Importing data into AntConc

Overview

Teaching: 10 min
Exercises: 0 min
Questions
  • How do I get data into AntConc?

Objectives
  • Successfully import data into AntConc

Importing data

What kinds of data files can I import?

AntConc works only with plain text files, such as those with the file extension .txt. Other types of plain text file (e.g. .csv, .tsv, .xml,.html) can be imported into AntConc, though - depending on your use case - doing so may not enable you to use the dataset as intended. AntConc will not read common formats like .doc, .xls, or .pdf. You will need to convert these into .txt files to use AntConc. A common approach to catalogue data is to process it so that particular fields can be analysed in AntConc. For information on how we processed the .txt files in BM-MDG.zip for use in AntConc, see Creation of the BMSatire Descriptions corpus.

Create your first AntConc project (using provided data)

To import the data for the exercise below, follow the instructions in Setup to download the data and run AntConc.

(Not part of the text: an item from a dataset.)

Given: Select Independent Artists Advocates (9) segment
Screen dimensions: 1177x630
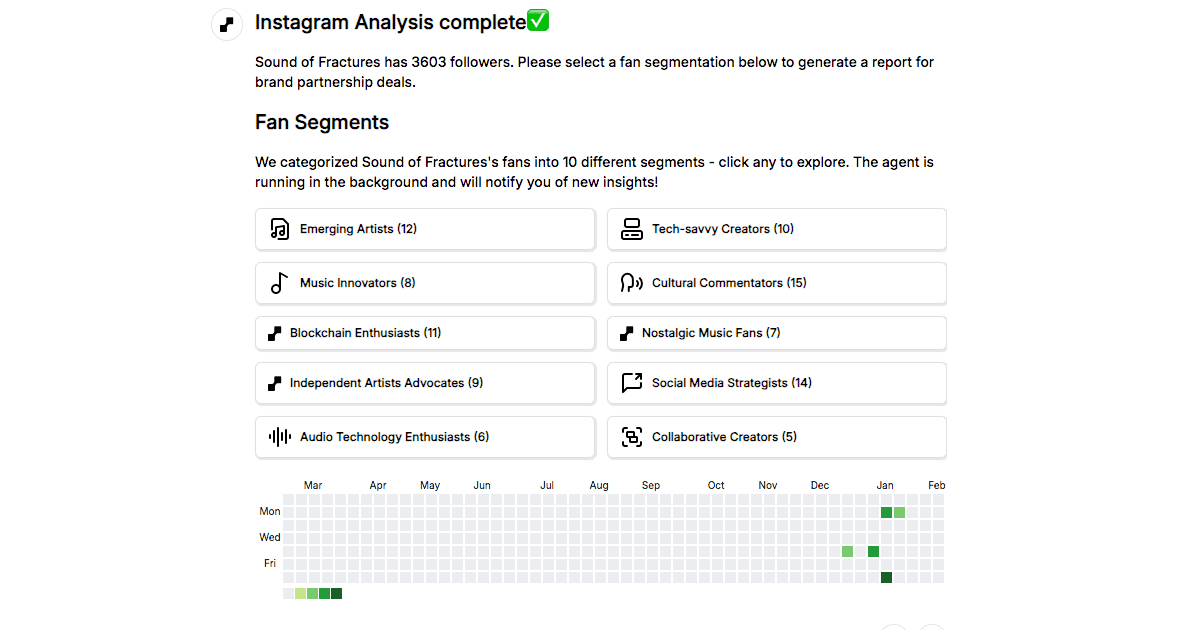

  1. Once AntConc is launched, click File from the navbar and select Open Files
  2. Navigate to where you unzipped BM-MDG.zip, and whilst holding ctrl (cmd for Mac) click on each of the twelve .txt files (note: holding shift and hitting the down arrow also works here). Alternatively, the Open Dir option in the File dropdown can be used to open a whole directory.
  3. Click Open. The names of the twelve .txt files will now appear in the left-hand Corpus Files pane.
    • Note that although this module asks you to upload twelve .txt files, they are in fact a single corpus of around 1.2 million words seperated into parts containing roughly 100,000 words each. AntConc peforms better with many smaller files than it does with one large file, so if you expect to be working with a large corpus, or notice AntConc running slowly (or even crashing!), consider dividing up your corpus to achieve performance benefits.

Going Further

Key Points

  • Use the Open option to import data

  • You can import individual files or a folder

  • AntConc works only with plain text files, for example those with the file extension .txt

  • AntConc will not read common formats like .doc, .xls, or .pdf. You will need to convert these into .txt files to use AntConc.